# Section Three - Statistical Analysis of feature data

In this section, I perform extensive statistical analysis on the 16 features extracted in Section Two from the 140 handwritten images. This analysis is divided into four parts:
1.	Descriptive Statistics and Visualisations (3.1)
2.	Group-Specific Summary Statistics and Discriminative Visualisations (3.2)
3.	Hypothesis Testing of Group Differences (3.3)
4.	Correlation and Linear Association Analysis among features (3.4)

## Library Installation
The commands needed to install the libraries required for section three.

In [None]:
%pip install pandas
%pip install numpy 
%pip install matplotlib 
%pip install seaborn 
%pip install scipy 
%pip install scikit-learn
%pip install IPython

## Import Libraries and Load Data

In [None]:
import pandas
import numpy
import matplotlib.pyplot as pyplot
import seaborn
from scipy import stats
from IPython.display import display

data = pandas.read_csv("40394874_features.csv", delimiter=',')
print("Head of Feature Data")
print(data.head())

numeric_cols = ['nr_pix', 'rows_with_1', 'cols_with_1', 'rows_with_3p', 'cols_with_3p', 'aspect_ratio', 'neigh_1', 'no_neigh_above', 'no_neigh_below', 'no_neigh_left', 'no_neigh_right', 'no_neigh_horiz', 'no_neigh_vert', 'connected_areas', 'eyes', 'custom']

data[numeric_cols] = data[numeric_cols].apply(pandas.to_numeric)

## Descriptive Statistics and Visualisations

In this section I calculated summary statistics for each numeric feature and generated histograms for the first six key features.

In [None]:
print("Overall Summary Statistics:")
display(data[numeric_cols].describe())

features_for_histograms = ['nr_pix', 'rows_with_1', 'cols_with_1', 'rows_with_3p', 'cols_with_3p', 'aspect_ratio']

seaborn.set_theme()

for feature in features_for_histograms:
    pyplot.figure(figsize=(8, 12))
    seaborn.histplot(data[feature], bins=25, kde=True)
    pyplot.title(f"Histogram of {feature}")
    pyplot.xlabel(feature)
    pyplot.ylabel("Frequency")
    pyplot.show()

## Group-Specific Summary Statistics and Discriminative Visualisations
I divided the dataset into two groups – letters (symbols a-j) and non-letters (all other symbols) – and computed summary statistics for all 16 features, including the mean, standard deviation, and median for each group.
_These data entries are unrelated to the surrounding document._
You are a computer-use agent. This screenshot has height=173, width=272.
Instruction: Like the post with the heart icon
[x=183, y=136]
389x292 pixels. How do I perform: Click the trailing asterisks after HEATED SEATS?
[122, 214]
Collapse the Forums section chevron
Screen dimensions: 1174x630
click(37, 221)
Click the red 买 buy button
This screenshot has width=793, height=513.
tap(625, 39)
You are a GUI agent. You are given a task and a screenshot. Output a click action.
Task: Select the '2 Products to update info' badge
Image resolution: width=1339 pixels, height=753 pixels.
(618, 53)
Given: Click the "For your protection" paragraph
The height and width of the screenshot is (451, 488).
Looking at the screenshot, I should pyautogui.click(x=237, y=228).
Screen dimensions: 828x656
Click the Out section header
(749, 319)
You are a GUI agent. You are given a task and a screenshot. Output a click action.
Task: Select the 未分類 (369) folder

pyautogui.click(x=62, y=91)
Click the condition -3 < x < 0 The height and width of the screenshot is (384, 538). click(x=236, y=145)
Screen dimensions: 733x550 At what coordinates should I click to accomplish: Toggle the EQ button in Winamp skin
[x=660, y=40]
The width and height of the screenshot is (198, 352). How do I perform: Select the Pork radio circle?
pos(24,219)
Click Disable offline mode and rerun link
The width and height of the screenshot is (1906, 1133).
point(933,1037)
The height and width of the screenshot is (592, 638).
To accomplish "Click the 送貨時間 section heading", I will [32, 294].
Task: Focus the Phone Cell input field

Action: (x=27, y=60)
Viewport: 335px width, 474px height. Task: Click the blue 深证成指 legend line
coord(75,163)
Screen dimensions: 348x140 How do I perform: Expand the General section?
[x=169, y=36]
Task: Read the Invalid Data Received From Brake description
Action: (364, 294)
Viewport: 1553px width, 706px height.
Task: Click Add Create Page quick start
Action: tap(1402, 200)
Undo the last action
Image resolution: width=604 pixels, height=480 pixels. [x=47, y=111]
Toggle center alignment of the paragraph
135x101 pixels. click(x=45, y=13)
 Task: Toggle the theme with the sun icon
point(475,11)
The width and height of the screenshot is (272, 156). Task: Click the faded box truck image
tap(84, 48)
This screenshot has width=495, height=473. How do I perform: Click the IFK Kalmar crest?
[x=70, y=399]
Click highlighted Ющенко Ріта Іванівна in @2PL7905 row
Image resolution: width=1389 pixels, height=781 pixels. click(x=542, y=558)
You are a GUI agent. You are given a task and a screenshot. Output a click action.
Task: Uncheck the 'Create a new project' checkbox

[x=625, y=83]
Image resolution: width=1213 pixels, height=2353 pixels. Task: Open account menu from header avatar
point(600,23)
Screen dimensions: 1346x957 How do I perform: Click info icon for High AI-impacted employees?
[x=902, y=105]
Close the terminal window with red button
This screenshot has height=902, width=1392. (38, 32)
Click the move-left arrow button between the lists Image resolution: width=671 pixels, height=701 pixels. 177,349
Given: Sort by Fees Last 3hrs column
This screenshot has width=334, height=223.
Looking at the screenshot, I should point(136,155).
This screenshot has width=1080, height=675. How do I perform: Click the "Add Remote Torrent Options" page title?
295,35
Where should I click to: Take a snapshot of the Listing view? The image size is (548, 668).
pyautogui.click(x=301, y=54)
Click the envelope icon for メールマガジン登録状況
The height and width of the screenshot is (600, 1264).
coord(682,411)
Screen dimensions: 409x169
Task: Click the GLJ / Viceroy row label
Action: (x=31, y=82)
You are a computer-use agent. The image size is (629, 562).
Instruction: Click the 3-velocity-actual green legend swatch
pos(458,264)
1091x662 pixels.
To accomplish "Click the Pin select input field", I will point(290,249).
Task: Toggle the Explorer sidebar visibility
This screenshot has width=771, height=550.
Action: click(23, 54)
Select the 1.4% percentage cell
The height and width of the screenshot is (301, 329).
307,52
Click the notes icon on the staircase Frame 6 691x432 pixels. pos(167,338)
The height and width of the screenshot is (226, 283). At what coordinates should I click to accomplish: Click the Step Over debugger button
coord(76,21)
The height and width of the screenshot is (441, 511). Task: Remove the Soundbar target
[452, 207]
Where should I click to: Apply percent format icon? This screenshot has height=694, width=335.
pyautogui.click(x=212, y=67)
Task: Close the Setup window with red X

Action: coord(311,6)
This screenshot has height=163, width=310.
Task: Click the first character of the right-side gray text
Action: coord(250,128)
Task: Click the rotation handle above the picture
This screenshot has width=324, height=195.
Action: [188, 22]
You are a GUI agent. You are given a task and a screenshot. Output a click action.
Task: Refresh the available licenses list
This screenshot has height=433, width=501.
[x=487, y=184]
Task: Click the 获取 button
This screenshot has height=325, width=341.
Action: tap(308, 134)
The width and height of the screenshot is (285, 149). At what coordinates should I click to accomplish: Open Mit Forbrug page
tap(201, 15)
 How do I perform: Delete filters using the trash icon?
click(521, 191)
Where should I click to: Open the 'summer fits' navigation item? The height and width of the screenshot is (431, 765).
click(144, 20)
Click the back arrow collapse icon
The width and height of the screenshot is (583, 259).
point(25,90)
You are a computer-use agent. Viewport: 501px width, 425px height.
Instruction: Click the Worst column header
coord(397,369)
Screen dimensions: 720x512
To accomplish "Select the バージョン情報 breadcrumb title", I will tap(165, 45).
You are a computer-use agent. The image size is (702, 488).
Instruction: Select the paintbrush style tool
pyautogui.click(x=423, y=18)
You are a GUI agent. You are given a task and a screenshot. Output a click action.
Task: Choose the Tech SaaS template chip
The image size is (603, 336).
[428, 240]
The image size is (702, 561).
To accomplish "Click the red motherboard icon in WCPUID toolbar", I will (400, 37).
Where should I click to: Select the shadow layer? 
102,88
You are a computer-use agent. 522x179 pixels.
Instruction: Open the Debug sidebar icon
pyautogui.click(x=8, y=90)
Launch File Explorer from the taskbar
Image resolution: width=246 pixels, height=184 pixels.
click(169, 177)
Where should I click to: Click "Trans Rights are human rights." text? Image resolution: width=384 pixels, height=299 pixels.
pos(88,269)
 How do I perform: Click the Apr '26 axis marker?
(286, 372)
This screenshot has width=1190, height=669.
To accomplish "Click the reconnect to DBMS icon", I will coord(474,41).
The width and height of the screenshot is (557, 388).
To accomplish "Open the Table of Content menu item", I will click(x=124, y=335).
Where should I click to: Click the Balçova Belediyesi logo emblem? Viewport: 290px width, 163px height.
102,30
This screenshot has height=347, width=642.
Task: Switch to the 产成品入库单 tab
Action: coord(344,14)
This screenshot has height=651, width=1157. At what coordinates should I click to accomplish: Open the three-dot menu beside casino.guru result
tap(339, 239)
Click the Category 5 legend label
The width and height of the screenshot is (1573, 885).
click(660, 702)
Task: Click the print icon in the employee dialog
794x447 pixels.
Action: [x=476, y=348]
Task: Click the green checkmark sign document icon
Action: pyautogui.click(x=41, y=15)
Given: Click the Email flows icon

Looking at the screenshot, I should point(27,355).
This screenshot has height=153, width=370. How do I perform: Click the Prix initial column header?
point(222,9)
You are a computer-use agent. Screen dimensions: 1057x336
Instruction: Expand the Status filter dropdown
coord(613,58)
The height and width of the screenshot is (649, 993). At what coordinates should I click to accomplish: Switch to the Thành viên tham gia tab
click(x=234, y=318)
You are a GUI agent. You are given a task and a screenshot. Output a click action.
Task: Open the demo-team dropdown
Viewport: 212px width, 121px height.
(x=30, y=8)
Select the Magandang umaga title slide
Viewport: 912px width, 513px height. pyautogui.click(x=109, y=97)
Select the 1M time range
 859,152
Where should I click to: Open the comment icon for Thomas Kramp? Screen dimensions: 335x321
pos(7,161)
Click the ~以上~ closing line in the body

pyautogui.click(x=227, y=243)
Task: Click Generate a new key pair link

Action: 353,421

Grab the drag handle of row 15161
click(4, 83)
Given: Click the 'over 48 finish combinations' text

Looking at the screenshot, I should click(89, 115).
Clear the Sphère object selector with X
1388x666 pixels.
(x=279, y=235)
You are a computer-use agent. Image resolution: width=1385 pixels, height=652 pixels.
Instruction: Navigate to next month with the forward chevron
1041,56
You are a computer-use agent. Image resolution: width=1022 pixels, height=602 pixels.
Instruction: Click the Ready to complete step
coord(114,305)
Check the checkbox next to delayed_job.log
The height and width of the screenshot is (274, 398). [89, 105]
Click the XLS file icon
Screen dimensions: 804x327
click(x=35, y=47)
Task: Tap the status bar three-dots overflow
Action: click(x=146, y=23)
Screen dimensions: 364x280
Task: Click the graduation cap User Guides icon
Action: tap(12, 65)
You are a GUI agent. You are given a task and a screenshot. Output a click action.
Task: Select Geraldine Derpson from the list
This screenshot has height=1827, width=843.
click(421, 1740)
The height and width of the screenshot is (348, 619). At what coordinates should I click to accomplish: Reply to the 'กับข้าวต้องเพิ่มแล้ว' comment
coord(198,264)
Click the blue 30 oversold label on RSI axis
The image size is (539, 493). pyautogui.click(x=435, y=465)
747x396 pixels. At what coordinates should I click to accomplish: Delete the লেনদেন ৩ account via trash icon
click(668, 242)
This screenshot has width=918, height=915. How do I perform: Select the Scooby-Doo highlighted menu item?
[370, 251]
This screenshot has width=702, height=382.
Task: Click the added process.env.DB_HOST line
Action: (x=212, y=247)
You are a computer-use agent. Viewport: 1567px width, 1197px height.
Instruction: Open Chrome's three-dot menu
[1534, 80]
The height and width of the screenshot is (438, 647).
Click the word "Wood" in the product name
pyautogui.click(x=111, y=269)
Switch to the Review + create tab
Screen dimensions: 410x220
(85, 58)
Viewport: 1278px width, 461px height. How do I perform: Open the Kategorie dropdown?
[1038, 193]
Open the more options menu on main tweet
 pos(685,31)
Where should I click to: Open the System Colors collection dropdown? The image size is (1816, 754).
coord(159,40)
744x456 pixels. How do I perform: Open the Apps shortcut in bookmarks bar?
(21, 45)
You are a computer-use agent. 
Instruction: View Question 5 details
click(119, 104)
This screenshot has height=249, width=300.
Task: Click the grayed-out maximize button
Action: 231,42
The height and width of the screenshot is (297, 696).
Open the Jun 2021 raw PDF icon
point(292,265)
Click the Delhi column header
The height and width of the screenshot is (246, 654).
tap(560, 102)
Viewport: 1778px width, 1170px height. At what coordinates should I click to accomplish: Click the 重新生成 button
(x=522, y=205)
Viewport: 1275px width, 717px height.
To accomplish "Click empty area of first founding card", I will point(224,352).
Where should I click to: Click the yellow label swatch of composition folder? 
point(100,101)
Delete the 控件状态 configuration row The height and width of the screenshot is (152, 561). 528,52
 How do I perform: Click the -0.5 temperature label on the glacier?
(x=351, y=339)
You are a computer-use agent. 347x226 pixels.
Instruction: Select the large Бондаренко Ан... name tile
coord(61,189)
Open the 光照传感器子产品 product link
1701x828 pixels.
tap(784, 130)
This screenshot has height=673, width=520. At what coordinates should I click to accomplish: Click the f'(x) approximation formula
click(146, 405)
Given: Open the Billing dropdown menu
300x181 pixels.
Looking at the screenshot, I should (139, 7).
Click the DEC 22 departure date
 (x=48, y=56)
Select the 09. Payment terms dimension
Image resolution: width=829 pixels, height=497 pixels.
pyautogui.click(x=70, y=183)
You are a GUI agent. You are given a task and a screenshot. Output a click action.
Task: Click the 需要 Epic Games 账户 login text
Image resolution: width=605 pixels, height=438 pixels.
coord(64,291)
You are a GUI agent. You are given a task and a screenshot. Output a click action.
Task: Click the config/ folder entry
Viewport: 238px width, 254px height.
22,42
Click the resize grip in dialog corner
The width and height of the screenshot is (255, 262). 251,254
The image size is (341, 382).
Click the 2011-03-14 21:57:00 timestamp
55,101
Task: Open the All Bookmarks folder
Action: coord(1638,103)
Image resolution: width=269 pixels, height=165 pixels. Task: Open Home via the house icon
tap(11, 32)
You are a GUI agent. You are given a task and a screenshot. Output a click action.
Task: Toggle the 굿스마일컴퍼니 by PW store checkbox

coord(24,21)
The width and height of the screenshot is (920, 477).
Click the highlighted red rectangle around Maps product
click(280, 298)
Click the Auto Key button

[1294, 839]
I then created Violin Plots for the most significant features.

In [None]:
letters = list("abcdefghij")
data['group'] = data['label'].apply(lambda x: 'letter' if x in letters else 'non-letter')
print("Group Counts:")
print(data['group'].value_counts())

group_stats = data.groupby('group')[numeric_cols].agg(['mean', 'std', 'median'])
print("Descriptive Statistics by Group:")
for feature in numeric_cols:
    print(f"{feature}\n\n")
    display(group_stats[feature])

for feature in ['aspect_ratio', 'connected_areas', 'custom']:
    pyplot.figure(figsize=(8, 6))
    seaborn.violinplot(x='group', y=feature, data=data)
    pyplot.title(f"Violin plot of {feature} by Group")
    pyplot.xlabel("Group")
    pyplot.ylabel(feature)
    pyplot.tight_layout()
    pyplot.show()

## Hypothesis Testing of Group Differences
In this section, I performed statistical tests to determine whether the differences in feature values between letters and non-letters and non-letters are statistically significant. For each of the 16 features, an independent t-test, assuming unequal variances, is conducted comparing the two groups.

In [None]:
print("Hypothesis Testing (t-tests) for all features:")

hypothesis_results = {}

for feature in numeric_cols:
    group_letters = data[data['group'] == 'letter'][feature]
    group_nonletters = data[data['group'] == 'non-letter'][feature]
    t_stat, p_val = stats.ttest_ind(group_letters, group_nonletters, equal_var=False)
    hypothesis_results[feature] = {'t-test': f"{t_stat:.5f}",'p-value': f"{p_val:.5f}"}
    print(f"{feature}: t-statistic = {t_stat:}, p-value = {p_val:}")

print('\n\n')

hypothesis_data = pandas.DataFrame(hypothesis_results).T
hypothesis_data = hypothesis_data.reset_index().rename(columns={'index': 'Feature'})
display(hypothesis_data)

features = list(hypothesis_results.keys())
p_values = [float(hypothesis_results[feat]['p-value']) for feat in features]

pyplot.figure(figsize=(6, 16))
pyplot.bar(features, p_values)
pyplot.axhline(0.05, linestyle='--', label="p = 0.05")
pyplot.xticks(rotation=90, ha='right')
pyplot.xlabel("Features")
pyplot.ylabel("p-value")
pyplot.title("p-values from t-tests for each feature")
pyplot.legend()
pyplot.tight_layout()
pyplot.show()

for feature in ['no_neigh_horiz', 'eyes', 'rows_with_1']:
    pyplot.figure(figsize=(8, 6))
    seaborn.violinplot(x='group', y=feature, data=data)
    pyplot.title(f"Violin plot of {feature} by Group")
    pyplot.xlabel("Group")
    pyplot.ylabel(feature)
    pyplot.tight_layout()
    pyplot.show()

## Correlation and Linear Association Analysis among features
In this section, I investigated the linear relationships amongst the 16 features extracted from the handwritten images. I calculated the  Pearson’s correlation coefficient, computed a correlation matrix that quantifies the degree to which each pair of features vary together using the Python Data Analysis Library (pandas), and generated Scatter Plots based on the pairs with strong correlation.

In [None]:
pearson_correlation_matrix = data[numeric_cols].corr()

pyplot.figure(figsize=(12, 10))
seaborn.heatmap(pearson_correlation_matrix, annot=True, cmap='coolwarm', fmt=".2f")
pyplot.title("Heatmap of Pearson Correlation Coefficients")
pyplot.tight_layout()
pyplot.show()

high_correlation_pairs = []
for i, feat1 in enumerate(numeric_cols):
    for feat2 in numeric_cols[i+1:]:
        correlation_value = pearson_correlation_matrix.loc[feat1, feat2]
        if abs(correlation_value) > 0.7:
            high_correlation_pairs.append((feat1, feat2, correlation_value))

print("Highly Correlated Feature Pairs (|r| > 0.7):")
for pair in high_correlation_pairs:
    print(f"{pair[0]} and {pair[1]}: correlation = {pair[2]:.2f}")

print("\n")

for pair in high_correlation_pairs:
    feat1, feat2, _ = pair
    pyplot.figure(figsize=(8, 6))
    seaborn.scatterplot(x=feat1, y=feat2, hue='group', data=data)
    pyplot.title(f"Scatter Plot: {feat1} vs. {feat2}")
    pyplot.xlabel(feat1)
    pyplot.ylabel(feat2)
    pyplot.tight_layout()
    pyplot.show()